Orifice flow: Q = C_d × A × √(2 × g × h)
Area: A = π × (d/2)²
Pressure head: h = Δp / (ρ × g)
Volume loss: Loss = Q × time × leaks

Where Q is flow, C_d is discharge coefficient, d is hole diameter, g is gravity, h is pressure head, and ρ is water density.

For energy estimation (optional), pressure-based method uses hydraulic power P = Δp × Q and scales by pump efficiency.

How to use this calculator

Select a method: estimate from pressure and hole size, or enter known leak flow.
Enter pressure and unit. Add leaks count for similar leak points.
Set run time per day and number of days in your period.
Enter your water price, choose whether it is per m³ or per 1000 L.
If you pump water, enable energy and set price, method, and efficiency.
Click calculate. Download CSV or PDF from the results card.

Practical leak loss insights

Why small leaks create big waste

Irrigation systems often run unattended, so a pinhole or cracked riser can discharge for weeks. Even moderate pressure pushes steady flow through small openings, turning invisible seepage into measurable daily loss. Tracking leak flow, runtime, and number of leak points helps prioritize repairs and prevents overwatering that can stress roots and invite disease.

Inputs that most affect results

Pressure and opening diameter drive the flow estimate. Runtime defines how long the leak is active, and leak count scales totals. For cost, the most reliable parameter is your billed water price. If you pump from a tank or bore, adding energy helps reveal the full operating impact rather than just water consumption.

Field measurement options

When possible, use known-flow mode by catching discharge in a container and timing it. For example, if one leak fills a 5‑liter bucket in 2 minutes, that equals 2.5 L/min per leak. Use this method for irregular cracks, fittings, or split micro‑tubes where geometry is uncertain.

Example data and interpretation

Example: pressure 2.0 bar, hole 2.0 mm, 1 leak, runtime 2 hours/day, period 30 days, water price 0.90 per m³. The calculator estimates total flow, then converts to liters per day and liters per period. Multiply period volume by your tariff to estimate avoidable cost. If energy is included, the tool adds kWh and energy cost for the same period.

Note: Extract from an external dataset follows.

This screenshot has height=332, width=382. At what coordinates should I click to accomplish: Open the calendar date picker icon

Example known-flow: 2.5 L/min per leak × 2 leaks × 1.5 hours/day × 30 days = 13,500 L.
Convert: 13,500 L = 13.5 m³; cost at 0.90 per m³ ≈ 12.15.

Using results to plan maintenance

Compare scenarios: one large leak versus multiple small leaks, or shorter runtime after timer adjustments. If the daily loss is high, treat it as a priority repair and confirm pressure regulation, filter condition, and emitter integrity. Recalculate after fixes to document savings and keep irrigation performance consistent across seasons.

FAQs

1) Should I choose pressure mode or known-flow mode?

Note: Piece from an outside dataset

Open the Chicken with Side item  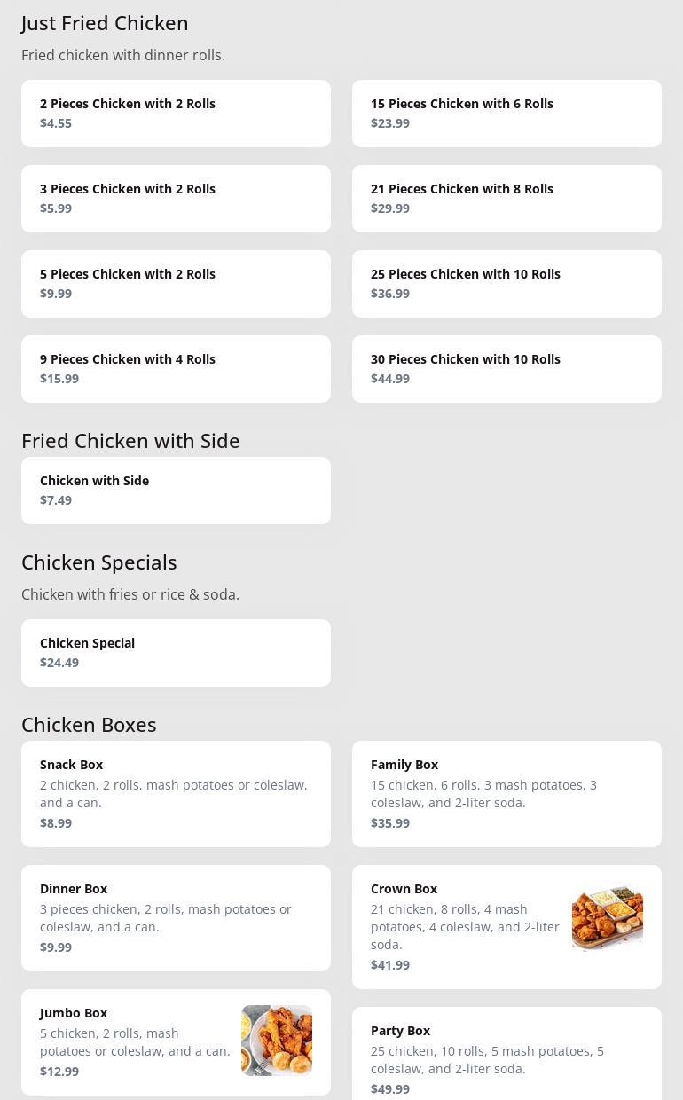[x=176, y=491]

Use known-flow when you can measure the discharge with a container and timer. Use pressure mode for quick estimates when leak size is roughly known and pressure is reasonably stable.

2) What discharge coefficient should I use?

A value around 0.60–0.65 is common for sharp-edged openings. If the leak is a smooth nozzle-like opening, Cd may be higher. When unsure, use 0.62 and validate using a measured-flow check.

3) Why does a tiny change in hole size change results a lot?

Flow depends on opening area, and area grows with the square of diameter. Doubling diameter increases area roughly four times, which can multiply water loss quickly.

4) How do I estimate runtime for leaks?

Use the daily period when the line is pressurized, not just scheduled watering. Include manual watering, maintenance flushes, or any automatic cycles. If pressure stays on between cycles, include that time.

5) When should I include energy cost?

Include energy when you use an electric pump and want a fuller operating cost. If water is gravity-fed or supplied without a pump under your control, energy may be negligible or outside your cost scope.

6) Can I use this for drip, sprinklers, and misters?

Yes. Enter the relevant pressure, leak size, and runtime. For higher-pressure spray systems, verify pressure units and consider measuring a representative leak flow for best accuracy.

7) How can I reduce leak risk long-term?

Add pressure regulation, filter maintenance, and routine line inspections. Protect tubing from UV and abrasion, secure fittings, and winterize where freezing occurs. A short monthly audit often prevents large losses.